_WORK TO BE COMPLETED_
Report every line from the following entries that contains the string "Event".

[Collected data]

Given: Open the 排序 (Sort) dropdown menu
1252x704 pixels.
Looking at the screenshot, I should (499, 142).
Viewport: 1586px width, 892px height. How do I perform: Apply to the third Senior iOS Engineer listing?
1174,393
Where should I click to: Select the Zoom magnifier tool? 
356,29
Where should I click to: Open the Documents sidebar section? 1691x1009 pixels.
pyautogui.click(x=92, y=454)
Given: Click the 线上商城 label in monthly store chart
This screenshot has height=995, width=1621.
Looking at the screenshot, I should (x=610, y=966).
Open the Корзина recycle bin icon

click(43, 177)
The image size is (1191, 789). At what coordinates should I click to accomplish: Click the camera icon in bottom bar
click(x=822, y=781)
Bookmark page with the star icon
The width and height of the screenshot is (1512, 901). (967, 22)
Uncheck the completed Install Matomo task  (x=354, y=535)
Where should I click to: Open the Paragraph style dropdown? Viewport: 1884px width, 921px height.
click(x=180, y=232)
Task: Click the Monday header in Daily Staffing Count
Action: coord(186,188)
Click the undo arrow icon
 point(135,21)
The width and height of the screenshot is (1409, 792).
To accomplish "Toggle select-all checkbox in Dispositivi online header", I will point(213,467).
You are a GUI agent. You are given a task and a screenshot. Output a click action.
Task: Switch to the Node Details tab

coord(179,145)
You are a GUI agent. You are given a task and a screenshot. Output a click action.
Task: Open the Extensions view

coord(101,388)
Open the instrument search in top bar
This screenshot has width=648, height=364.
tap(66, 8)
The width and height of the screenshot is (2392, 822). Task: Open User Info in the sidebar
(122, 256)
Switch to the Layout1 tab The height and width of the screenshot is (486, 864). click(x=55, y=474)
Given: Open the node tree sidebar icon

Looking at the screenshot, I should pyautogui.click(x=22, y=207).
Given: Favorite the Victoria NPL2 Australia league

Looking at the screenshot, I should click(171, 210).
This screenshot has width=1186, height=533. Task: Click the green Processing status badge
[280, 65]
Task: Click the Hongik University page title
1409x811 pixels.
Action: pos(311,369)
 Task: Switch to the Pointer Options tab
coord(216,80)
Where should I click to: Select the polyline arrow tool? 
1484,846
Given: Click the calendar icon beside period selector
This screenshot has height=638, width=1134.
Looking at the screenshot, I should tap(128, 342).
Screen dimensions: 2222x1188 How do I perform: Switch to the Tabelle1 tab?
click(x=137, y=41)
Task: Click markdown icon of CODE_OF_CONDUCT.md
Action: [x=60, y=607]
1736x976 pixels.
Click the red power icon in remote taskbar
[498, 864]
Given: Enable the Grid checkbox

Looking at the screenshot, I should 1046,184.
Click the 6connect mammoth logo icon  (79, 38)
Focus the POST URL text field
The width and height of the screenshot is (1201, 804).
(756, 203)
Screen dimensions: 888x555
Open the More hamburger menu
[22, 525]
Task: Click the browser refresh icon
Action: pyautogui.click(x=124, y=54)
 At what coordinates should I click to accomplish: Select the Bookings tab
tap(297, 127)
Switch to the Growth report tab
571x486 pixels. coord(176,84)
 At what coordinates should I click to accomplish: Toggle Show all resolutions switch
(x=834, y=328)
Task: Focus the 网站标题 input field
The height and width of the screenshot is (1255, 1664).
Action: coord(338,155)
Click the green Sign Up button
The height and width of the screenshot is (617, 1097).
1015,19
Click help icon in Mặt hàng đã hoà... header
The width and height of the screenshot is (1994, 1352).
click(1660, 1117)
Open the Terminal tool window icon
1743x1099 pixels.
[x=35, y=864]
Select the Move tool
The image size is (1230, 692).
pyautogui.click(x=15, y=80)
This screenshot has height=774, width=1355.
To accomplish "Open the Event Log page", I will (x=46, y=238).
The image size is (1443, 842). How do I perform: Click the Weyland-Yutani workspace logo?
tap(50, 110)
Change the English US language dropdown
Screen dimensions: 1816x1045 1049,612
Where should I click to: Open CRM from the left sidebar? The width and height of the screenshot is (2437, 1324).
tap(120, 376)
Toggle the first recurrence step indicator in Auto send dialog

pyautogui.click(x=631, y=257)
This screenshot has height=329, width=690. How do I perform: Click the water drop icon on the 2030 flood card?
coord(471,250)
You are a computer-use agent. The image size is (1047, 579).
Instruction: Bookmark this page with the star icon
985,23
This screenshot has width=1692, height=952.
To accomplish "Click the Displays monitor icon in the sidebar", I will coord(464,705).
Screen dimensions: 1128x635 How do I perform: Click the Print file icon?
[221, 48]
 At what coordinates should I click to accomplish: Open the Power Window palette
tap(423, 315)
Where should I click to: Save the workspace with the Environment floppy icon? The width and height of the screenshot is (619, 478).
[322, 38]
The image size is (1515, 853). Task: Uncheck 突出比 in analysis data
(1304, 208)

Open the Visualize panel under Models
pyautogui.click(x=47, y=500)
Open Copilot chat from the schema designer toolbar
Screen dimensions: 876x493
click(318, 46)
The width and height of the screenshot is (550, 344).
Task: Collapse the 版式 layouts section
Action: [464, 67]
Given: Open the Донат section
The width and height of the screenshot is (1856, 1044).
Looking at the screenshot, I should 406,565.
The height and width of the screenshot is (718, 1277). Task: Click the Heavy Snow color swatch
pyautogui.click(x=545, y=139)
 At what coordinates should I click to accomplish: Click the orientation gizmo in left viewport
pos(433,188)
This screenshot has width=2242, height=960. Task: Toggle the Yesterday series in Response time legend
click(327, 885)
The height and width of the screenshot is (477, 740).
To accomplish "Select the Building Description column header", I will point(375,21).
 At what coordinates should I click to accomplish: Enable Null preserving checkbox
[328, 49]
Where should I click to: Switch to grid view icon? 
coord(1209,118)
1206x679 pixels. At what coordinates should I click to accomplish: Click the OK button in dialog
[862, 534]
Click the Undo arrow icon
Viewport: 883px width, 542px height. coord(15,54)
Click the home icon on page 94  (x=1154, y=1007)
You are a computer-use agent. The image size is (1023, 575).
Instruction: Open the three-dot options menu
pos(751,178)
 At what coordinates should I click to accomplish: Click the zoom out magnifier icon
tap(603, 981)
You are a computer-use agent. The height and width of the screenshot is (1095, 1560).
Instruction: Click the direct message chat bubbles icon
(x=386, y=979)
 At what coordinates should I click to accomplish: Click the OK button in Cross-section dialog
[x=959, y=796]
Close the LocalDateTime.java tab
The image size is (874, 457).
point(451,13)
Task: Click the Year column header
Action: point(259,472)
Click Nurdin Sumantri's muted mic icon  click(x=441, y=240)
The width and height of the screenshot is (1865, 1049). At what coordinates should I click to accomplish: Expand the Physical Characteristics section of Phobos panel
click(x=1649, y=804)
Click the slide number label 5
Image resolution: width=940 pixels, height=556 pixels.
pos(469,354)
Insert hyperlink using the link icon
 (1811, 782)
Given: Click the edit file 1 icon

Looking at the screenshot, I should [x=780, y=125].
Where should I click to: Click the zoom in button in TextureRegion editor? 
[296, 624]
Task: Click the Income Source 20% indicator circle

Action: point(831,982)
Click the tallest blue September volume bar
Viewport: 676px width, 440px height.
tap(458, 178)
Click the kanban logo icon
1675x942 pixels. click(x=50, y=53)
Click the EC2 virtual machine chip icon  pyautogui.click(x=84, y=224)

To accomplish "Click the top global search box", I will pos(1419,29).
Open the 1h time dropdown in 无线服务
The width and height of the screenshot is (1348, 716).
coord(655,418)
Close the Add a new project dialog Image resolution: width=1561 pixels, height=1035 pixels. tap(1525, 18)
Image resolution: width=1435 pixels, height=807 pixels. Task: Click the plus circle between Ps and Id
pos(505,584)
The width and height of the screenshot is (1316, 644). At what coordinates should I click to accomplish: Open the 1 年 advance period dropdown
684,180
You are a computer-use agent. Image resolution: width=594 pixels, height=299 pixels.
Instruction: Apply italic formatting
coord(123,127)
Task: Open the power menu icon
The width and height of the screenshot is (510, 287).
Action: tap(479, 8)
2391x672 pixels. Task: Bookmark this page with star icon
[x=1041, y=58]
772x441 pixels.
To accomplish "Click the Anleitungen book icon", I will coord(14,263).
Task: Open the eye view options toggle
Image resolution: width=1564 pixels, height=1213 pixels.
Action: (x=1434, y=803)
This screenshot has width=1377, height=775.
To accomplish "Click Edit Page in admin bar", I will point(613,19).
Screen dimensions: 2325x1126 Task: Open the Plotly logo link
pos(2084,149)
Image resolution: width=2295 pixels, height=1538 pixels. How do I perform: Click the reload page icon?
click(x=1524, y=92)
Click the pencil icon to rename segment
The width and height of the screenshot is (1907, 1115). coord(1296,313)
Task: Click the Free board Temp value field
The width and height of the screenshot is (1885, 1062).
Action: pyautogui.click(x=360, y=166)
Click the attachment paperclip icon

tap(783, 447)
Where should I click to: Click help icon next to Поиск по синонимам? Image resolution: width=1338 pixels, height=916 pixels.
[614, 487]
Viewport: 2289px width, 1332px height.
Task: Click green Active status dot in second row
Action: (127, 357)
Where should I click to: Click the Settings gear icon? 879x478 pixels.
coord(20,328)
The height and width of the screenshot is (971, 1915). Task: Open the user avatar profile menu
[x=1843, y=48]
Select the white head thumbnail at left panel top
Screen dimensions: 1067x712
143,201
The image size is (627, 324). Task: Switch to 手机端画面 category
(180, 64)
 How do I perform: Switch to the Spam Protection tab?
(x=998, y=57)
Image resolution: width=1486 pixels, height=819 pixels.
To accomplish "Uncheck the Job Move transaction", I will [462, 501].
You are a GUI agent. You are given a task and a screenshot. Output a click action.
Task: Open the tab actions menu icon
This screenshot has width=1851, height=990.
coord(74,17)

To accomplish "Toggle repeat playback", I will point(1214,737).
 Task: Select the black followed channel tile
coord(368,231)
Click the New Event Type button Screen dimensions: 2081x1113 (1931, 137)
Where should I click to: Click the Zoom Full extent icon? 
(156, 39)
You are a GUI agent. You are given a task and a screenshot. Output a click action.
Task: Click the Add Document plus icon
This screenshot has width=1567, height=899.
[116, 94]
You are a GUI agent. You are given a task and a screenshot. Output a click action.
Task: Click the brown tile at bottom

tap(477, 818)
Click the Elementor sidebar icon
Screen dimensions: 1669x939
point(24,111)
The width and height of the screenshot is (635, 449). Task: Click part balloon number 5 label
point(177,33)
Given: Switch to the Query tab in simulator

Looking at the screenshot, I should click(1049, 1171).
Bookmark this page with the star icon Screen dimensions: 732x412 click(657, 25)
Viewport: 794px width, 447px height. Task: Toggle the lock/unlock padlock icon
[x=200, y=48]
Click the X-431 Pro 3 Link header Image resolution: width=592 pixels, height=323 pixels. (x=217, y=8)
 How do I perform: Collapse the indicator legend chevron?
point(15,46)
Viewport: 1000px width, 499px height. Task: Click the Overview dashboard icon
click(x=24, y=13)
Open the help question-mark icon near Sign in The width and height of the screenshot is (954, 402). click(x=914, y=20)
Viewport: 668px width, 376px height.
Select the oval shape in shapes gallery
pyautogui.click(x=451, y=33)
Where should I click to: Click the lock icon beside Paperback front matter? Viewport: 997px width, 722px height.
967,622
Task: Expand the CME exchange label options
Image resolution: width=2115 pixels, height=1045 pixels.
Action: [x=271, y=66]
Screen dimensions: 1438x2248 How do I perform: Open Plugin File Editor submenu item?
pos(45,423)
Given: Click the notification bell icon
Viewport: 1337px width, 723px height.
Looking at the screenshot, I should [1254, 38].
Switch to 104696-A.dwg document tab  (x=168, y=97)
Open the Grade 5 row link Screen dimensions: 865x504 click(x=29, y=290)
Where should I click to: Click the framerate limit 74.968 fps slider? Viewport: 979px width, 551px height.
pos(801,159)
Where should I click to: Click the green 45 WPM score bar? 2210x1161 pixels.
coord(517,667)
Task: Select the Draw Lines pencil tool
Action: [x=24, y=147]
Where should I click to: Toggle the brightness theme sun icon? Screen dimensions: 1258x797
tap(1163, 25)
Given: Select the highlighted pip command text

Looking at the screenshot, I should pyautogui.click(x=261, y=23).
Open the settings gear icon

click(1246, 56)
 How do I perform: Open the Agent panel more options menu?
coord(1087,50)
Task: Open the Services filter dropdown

_OUTPUT OF THE TASK_
To accomplish "Open the Event Log page", I will (x=46, y=238).
Click the New Event Type button Screen dimensions: 2081x1113 (1931, 137)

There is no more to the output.